[RAW DATA start]

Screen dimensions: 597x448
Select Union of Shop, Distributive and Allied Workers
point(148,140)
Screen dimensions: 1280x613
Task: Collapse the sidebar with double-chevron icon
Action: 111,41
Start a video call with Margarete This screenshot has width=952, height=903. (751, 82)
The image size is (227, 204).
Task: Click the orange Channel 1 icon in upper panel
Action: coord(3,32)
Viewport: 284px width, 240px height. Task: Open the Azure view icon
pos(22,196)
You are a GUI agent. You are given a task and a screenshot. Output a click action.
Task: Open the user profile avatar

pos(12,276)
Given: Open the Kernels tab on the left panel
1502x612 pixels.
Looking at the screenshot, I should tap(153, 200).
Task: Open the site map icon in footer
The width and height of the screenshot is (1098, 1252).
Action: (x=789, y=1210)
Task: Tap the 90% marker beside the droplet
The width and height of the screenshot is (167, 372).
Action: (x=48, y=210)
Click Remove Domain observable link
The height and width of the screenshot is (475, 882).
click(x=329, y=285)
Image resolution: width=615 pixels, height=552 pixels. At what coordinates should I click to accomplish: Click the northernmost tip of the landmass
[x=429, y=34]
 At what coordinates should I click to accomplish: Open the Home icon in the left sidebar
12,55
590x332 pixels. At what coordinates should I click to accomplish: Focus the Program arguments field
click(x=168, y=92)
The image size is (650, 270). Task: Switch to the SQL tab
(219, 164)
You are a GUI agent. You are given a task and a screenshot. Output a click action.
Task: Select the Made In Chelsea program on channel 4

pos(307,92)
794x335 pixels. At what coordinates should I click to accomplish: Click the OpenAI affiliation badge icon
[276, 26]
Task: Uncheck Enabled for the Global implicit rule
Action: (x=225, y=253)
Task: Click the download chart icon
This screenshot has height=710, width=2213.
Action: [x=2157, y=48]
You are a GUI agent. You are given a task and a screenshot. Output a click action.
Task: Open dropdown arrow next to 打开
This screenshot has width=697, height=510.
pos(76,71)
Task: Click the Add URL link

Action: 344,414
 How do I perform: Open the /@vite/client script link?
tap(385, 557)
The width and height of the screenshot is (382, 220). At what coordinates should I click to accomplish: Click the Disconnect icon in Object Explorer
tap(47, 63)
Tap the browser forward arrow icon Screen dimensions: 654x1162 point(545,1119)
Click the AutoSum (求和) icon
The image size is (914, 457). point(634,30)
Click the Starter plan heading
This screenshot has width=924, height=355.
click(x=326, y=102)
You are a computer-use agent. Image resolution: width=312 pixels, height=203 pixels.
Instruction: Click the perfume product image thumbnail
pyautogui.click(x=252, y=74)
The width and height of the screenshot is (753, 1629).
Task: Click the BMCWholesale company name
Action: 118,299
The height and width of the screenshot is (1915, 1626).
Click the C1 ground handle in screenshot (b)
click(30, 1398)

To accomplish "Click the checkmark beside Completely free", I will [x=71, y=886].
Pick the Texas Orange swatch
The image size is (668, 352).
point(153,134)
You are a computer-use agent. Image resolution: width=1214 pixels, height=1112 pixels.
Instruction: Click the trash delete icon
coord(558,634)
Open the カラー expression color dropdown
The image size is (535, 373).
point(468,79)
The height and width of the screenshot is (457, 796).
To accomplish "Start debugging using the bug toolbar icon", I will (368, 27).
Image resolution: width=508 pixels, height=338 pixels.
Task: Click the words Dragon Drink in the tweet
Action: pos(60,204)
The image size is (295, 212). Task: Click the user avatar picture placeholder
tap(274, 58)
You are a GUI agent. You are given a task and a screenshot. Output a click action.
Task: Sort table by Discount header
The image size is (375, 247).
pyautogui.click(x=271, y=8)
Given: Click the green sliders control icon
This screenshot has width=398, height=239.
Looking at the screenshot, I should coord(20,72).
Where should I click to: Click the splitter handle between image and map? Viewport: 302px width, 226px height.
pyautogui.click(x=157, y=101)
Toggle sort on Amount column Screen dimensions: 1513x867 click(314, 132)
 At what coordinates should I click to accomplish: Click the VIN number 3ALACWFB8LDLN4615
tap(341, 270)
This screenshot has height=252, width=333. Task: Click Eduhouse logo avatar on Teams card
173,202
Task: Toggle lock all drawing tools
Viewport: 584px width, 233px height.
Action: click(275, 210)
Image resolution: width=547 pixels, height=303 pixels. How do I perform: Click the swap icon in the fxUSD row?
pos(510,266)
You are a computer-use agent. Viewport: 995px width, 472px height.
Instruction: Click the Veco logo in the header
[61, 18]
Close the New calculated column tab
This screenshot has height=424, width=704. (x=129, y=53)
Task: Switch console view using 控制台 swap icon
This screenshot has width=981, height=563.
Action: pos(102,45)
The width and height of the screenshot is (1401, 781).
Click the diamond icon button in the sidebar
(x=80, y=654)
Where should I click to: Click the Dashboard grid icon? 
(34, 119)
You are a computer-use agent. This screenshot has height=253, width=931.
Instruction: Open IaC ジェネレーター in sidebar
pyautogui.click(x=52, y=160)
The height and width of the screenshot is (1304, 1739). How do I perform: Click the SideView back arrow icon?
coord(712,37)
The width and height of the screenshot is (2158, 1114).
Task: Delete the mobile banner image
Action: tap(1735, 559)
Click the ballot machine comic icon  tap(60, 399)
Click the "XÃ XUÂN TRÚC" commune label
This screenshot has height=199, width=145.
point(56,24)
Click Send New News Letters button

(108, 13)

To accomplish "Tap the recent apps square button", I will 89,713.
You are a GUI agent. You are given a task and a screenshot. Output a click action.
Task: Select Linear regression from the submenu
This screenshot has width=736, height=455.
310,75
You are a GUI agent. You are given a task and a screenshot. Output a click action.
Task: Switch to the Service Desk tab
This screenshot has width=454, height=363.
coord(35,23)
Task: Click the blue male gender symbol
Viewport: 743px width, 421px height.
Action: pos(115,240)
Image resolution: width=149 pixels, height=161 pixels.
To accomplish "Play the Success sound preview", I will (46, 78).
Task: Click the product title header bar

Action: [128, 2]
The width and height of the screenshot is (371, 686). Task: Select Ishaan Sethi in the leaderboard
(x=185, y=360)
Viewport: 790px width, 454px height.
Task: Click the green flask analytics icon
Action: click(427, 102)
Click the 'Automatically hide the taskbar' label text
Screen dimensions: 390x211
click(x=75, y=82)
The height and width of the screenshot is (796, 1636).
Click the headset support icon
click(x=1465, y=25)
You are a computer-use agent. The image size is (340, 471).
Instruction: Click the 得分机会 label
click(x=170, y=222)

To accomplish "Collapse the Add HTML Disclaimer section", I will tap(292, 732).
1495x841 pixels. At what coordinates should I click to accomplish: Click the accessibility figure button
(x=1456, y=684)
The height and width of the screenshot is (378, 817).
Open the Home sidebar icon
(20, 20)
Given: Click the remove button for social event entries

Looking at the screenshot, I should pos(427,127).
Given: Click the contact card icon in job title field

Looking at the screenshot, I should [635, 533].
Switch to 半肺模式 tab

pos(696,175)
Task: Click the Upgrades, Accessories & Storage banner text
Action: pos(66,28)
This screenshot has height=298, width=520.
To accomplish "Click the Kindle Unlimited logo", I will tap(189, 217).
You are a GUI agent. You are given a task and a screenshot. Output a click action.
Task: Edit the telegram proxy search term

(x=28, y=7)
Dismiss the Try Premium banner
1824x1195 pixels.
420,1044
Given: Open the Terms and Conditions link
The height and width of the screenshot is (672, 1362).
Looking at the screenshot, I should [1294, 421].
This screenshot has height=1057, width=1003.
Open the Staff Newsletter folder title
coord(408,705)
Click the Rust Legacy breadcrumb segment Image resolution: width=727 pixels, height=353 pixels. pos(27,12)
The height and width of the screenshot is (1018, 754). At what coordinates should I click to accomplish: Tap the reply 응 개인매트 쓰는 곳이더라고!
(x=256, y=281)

[RAW DATA end]

WHAT YOU NEED TO DO:
Copy the data from the line containing "Dismiss the Try Premium banner" down through the line containing "Click the Rust", substituting "Launch" for every "Open" and changing nothing else.

SOLUTION TO THE EXERCISE:
Dismiss the Try Premium banner
1824x1195 pixels.
420,1044
Given: Launch the Terms and Conditions link
The height and width of the screenshot is (672, 1362).
Looking at the screenshot, I should [1294, 421].
This screenshot has height=1057, width=1003.
Launch the Staff Newsletter folder title
coord(408,705)
Click the Rust Legacy breadcrumb segment Image resolution: width=727 pixels, height=353 pixels. pos(27,12)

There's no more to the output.